== DOCUMENT EXTRACT ==

Now the next step is that I’ve always been open about my depression and I don’t feel ashamed as I know it’s a part and not ALL of me, but him being younger than me and all…well…I just don’t want to freak him out if things go down the romantic route, you know? It takes a very patient and understanding person to care for someone with a mental illness (I’m not saying he isn’t at all) because again, I’m still not 100% my “normal” self, although I am a lot better than I was a year ago. Hell, even a month ago to be honest.

I’m definitely not one to rush into things, even though this developed quite quick but I’m just taking it as it goes. I just haven’t had to confess (if that’s the right word?) that I struggle with depression before.

Anyway, that’s it for now. Why can’t life just be simple?

Life Update

Long time, no write yet again. I apologise. I’m not sure if my absence was caused by good news, bad news or just stress completely shutting my whole being down.

I have started a little indie project with a friend that I’ve dove into basically head first with all engines running, as I usually do. This time however, I don’t want to fade out and abandon it like I have so many other things. (If you would like to know more, check out words.toronto for more info 😉 *shameless plug*)

Also, I may have found a way to clear up the woes and mend the rift my previous posts were linked to. Fingers crossed for me as I find out tomorrow.

I’ve started on the mirtazapine again and trying to stick to basically a routine of some sort to help get on track. The medical marijuana helps me fall asleep, the mirtazapine helps me stay asleep, for at least a couple hours. As with before, with the mirtazapine comes the wonderfully weird, nighmarishly pleasant, vivid dreams. Having these absurd dreams is giving me a lot of writing ideas, which I can, helpfully, remember every detail when I wake up. And they normally can last, much like a faded memory, for awhile longer.

My dear little, soft cat Lola is fourteen today. I don’t know her exact birthday so I chose the day I brought her home. Eight years today. So much has happened in that eight years, oh my.

I’ve “forced” myself to start reading again. The reason it’s quoted is because I made use of my library card and found books that I have always wanted to read (Sylvia Plath’s The Bell Jar, Fitzgerald’s The Great Gatsby and Salingers’ Catcher in the Rye). I feel a tad silly mentioning those books because everyone I know has at least read one or two and sometimes all three. I never studied them in school like most.

One more quick note before I go back to burying my nose in Gatsby, the new Radiohead album (A Moon Shaped Pool) goes along SO WELL with Gatsby. It’s been awhile since a book and album seem melded like this. The last time I remember feeling the unity would be listening to Tom Waits while reading The Road by Cormac McCarthy. The music just adds so much that you can visualise it.

===

_WORK REQUEST 1_
Quote the stretch of the journal post from "I have started" through "find out tomorrow.".
_WORK REQUEST 2_
List the titles of all the books named in the journal post.

== GIVEN DATA ==

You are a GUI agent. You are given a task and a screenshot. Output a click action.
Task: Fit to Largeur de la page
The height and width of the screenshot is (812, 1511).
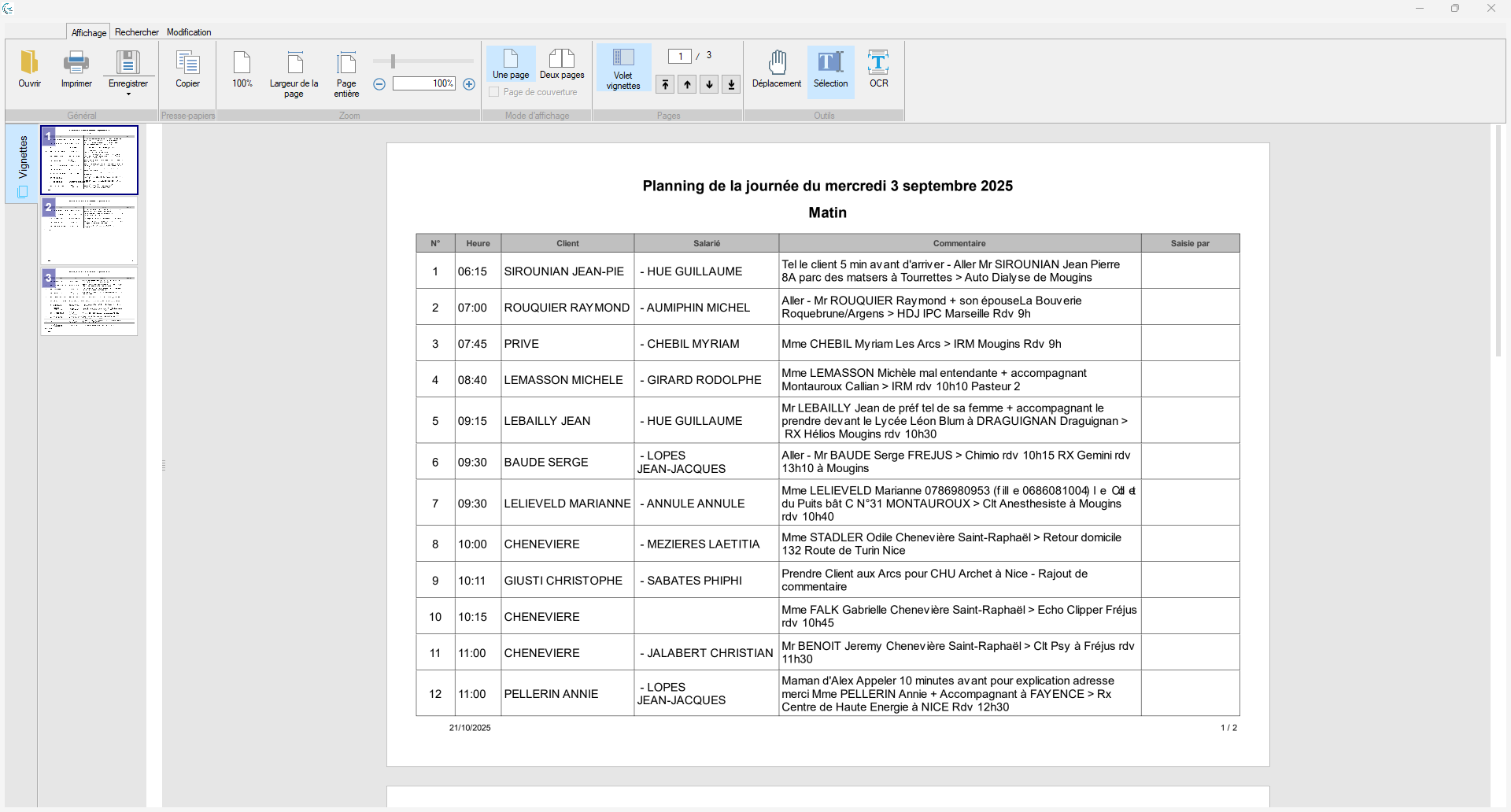(x=294, y=64)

===

_YOUR RESPONSE 1_
I have started a little indie project with a friend that I’ve dove into basically head first with all engines running, as I usually do. This time however, I don’t want to fade out and abandon it like I have so many other things. (If you would like to know more, check out words.toronto for more info 😉 *shameless plug*)

Also, I may have found a way to clear up the woes and mend the rift my previous posts were linked to. Fingers crossed for me as I find out tomorrow.

_YOUR RESPONSE 2_
The Bell Jar
The Great Gatsby
Catcher in the Rye
The Road